Міжнародная канферэнцыя распрацоўнікаў і карыстальнікаў свабодных праграм

Case Study: Parallel Programming in Python with COMPSs

Nikolay Zaitsev, Odessa, Ukraine

LVEE 2019

An original made in European Union, namely in Barcelona Supercomputer Center, a system of parallel programming COMPSs is studied on an example of parallelizing a simple program written in Python language. After annotating functions with the explicit specification of input and output information, COMPSs parallizes programs automatically with a function as a grain (job) of parallel process granulation. The COMPSs runtime system launches jobs dynamically on the readiness of their input data on available nodes (cores). The COMPSs system performance is rather open issue which requires additional comparisons on test tasks with classical systems of parallel programming such as MPI and OpenMP.

1. Introduction

Among parallel programming systems, generally accepted standards are: MPI for distributed nodes; OpenMP for multi-core processors with shared memory; proprietary systems for graphics processors, such as CUDA for Nvidia graphics cards. All these systems require special approaches to the development of parallel programs. A programmer should plan numerous parallel branches and their complex interaction, which is often associated with additional errors.

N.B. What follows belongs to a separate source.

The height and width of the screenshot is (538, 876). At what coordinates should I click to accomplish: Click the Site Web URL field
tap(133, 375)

The COMPSs system 1 developed at the Barcelona Supercomputer Center is an open source system under the Apache License version 2. COMPSs provides a fundamentally new approach to parallel programming without parallel programming as such 2. The minimal element of parallel processes granulation is a programming language function. The system COMPSs builds a graph of information connections of tasks and performs the dynamic launch of parallel processes on their readiness. This significantly reduces the complexity of developing parallel programs and ensures their correctness. The disadvantage of the COMPS system at its current experimental stage of its use is some instability and a relatively slow run-time system.

The Barcelona Supercomputing Center continues to improve the system by providing support for new programming languages; for example, COMPSs currently supports the development of programs in such languages as C/C++, Java, and Python 3. Periodically, with the support of the European Union, schools and workshops take place on teaching programming technology within the COMPSs environment. One of such seminars was visited by the author in January 2019, where he received the corresponding certificate of the COMPSs programmer.

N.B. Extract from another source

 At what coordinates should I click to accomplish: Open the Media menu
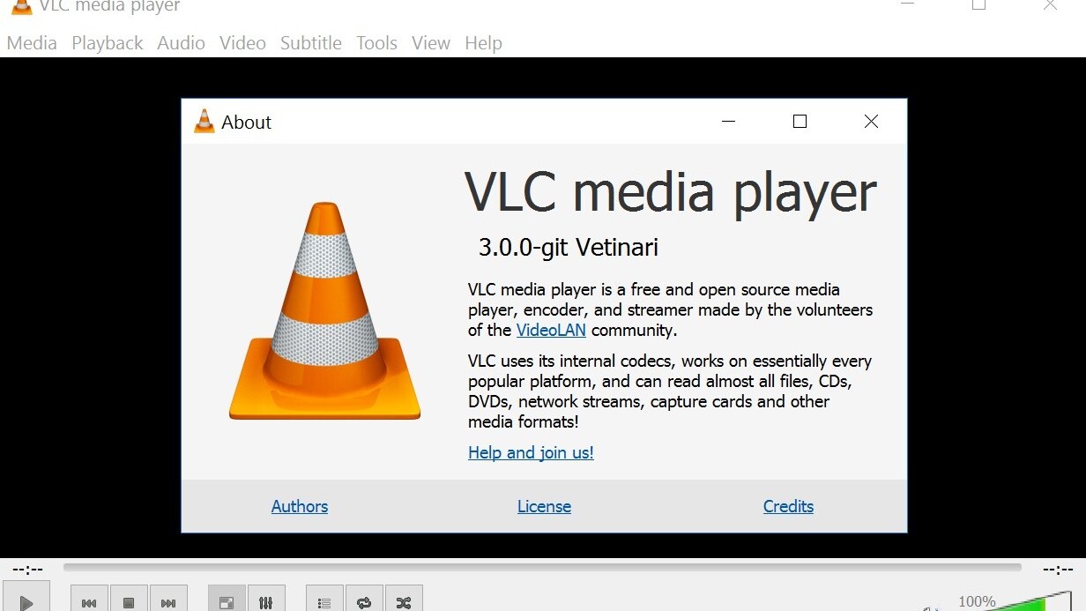32,43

2. Principles of software development in COMPSs

For automatic program parallelization, the COMPSs system builds a well-known graph of information connections. The key point in the construction of the information connections graph is an adequate choice of the granulation level of parallel processes. Work at the level of individual operators of a programming language is rather time consuming and requires close integration with software of the compiler of a programming language.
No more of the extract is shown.